Work to be completed:
Transcribe exactly the lines below that begin at the line with "You are a computer-use agent. The" and stop after the line with "Task: Choose the Treemap visualization icon", leaving out every picture.

Extracted records:
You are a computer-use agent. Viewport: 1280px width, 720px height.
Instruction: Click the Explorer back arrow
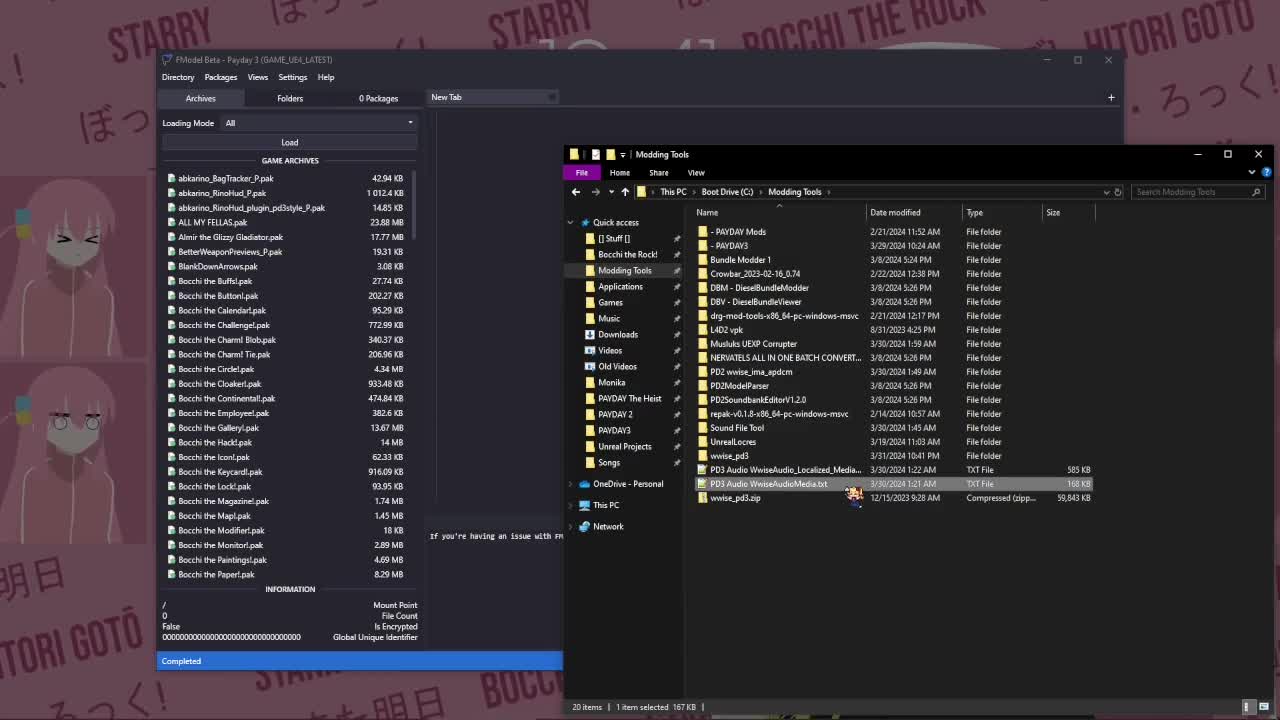576,192

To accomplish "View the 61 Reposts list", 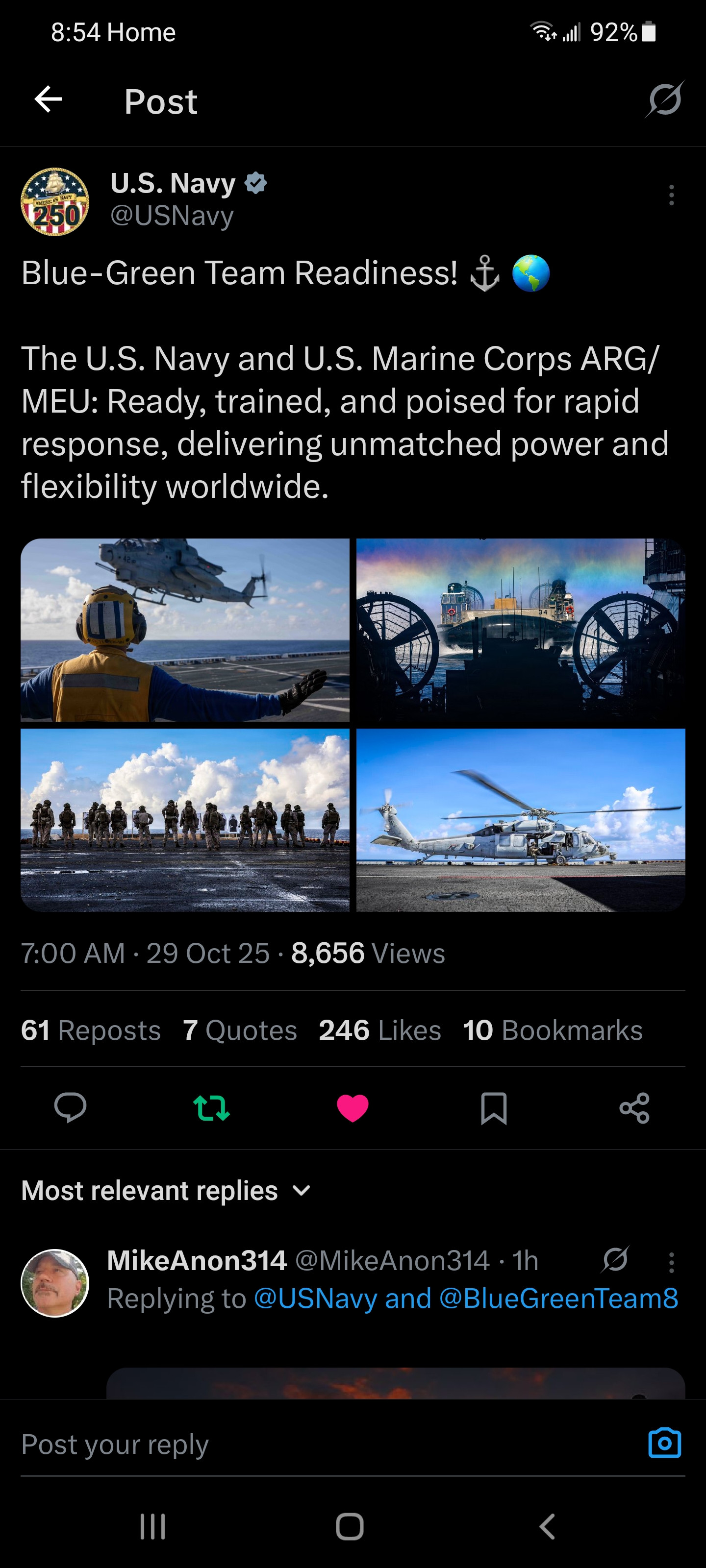I will (91, 1030).
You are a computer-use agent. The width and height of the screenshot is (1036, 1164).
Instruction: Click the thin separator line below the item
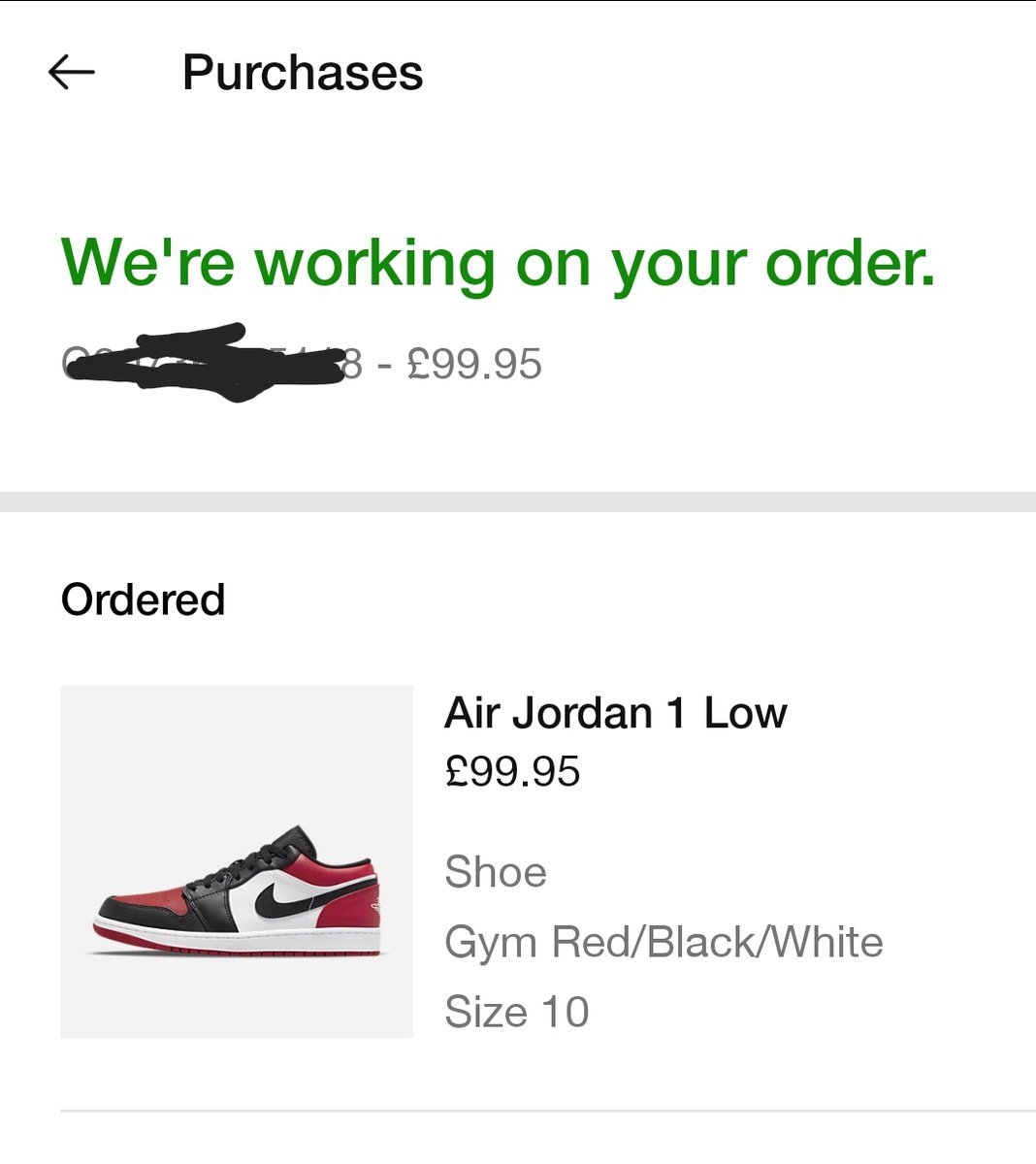click(548, 1110)
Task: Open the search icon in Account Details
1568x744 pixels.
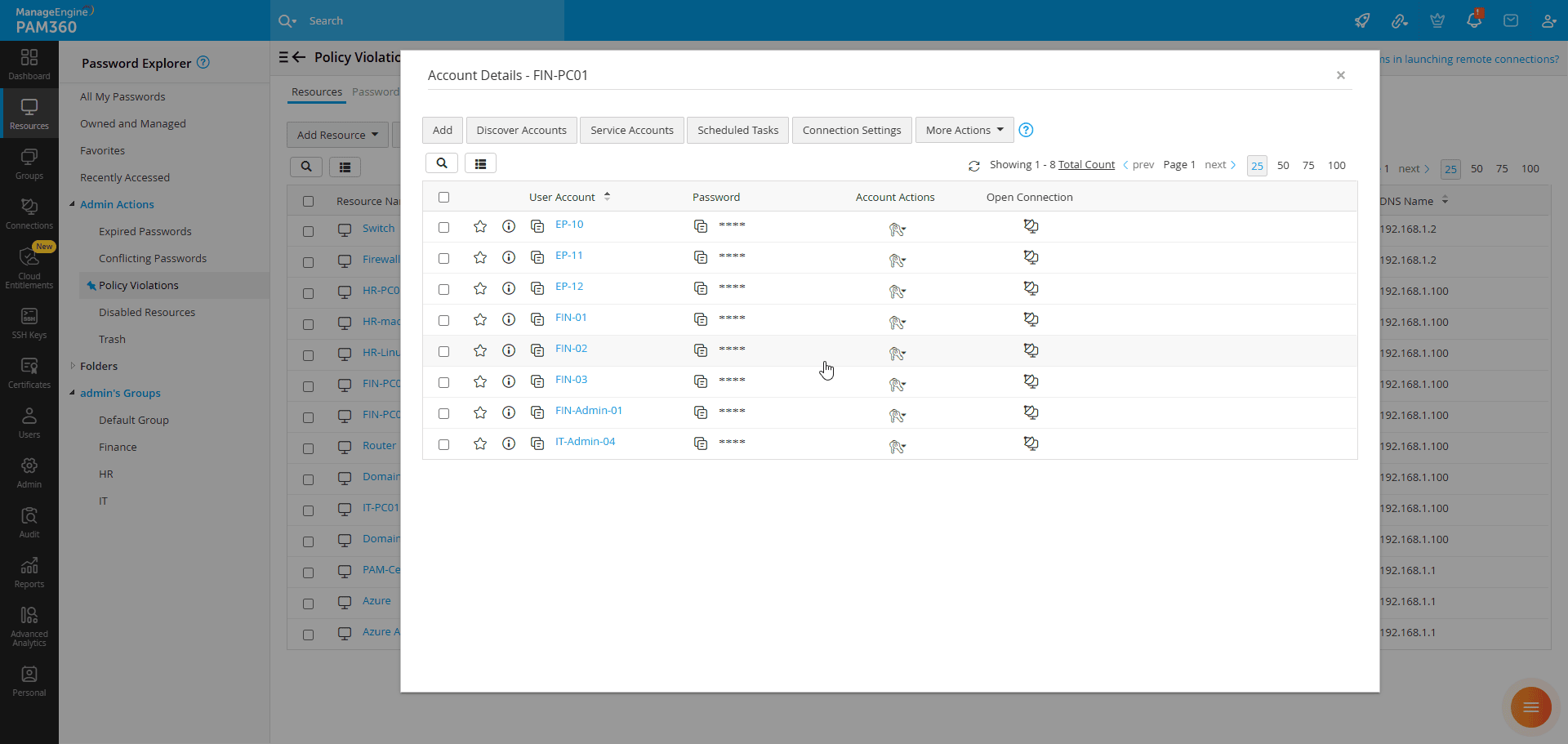Action: pos(442,163)
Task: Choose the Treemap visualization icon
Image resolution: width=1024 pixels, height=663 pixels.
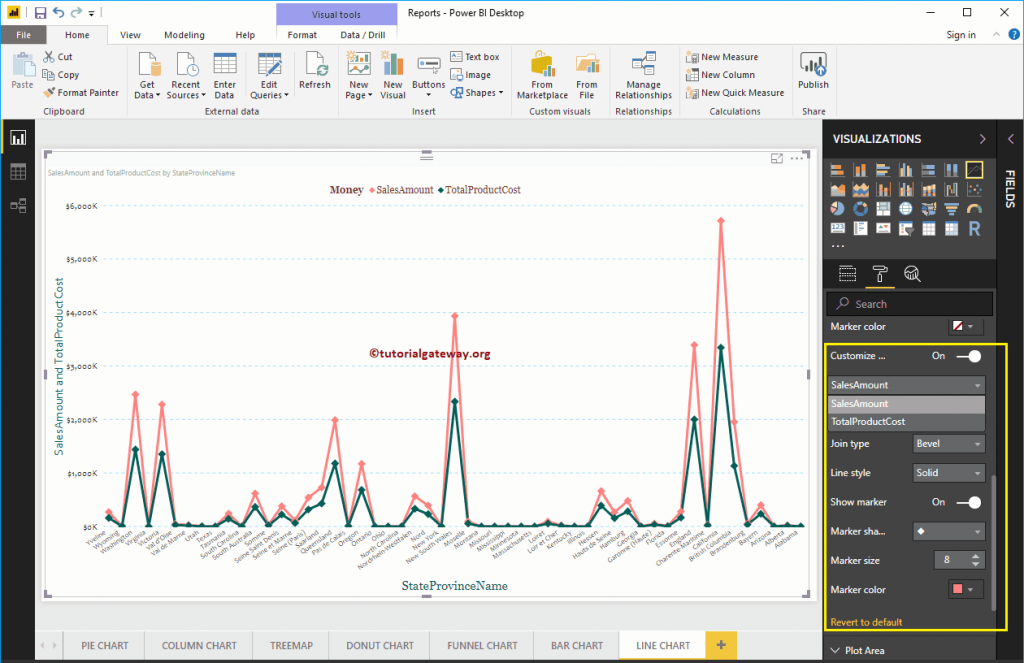Action: point(883,208)
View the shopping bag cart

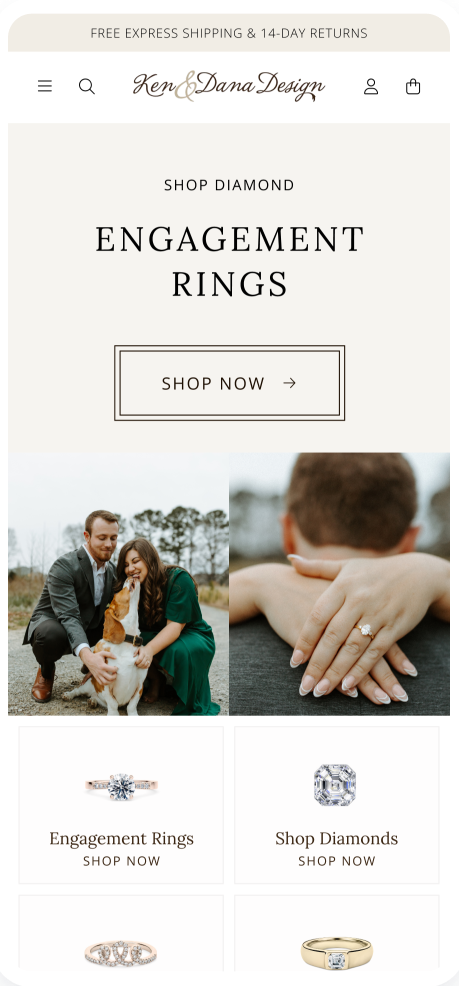(x=413, y=86)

Exercise output:
You are a computer-use agent. The width and height of the screenshot is (1036, 1164).
Instruction: Click the thin separator line below the item
click(548, 1110)
Task: Open the search icon in Account Details
1568x744 pixels.
Action: pos(442,163)
Task: Choose the Treemap visualization icon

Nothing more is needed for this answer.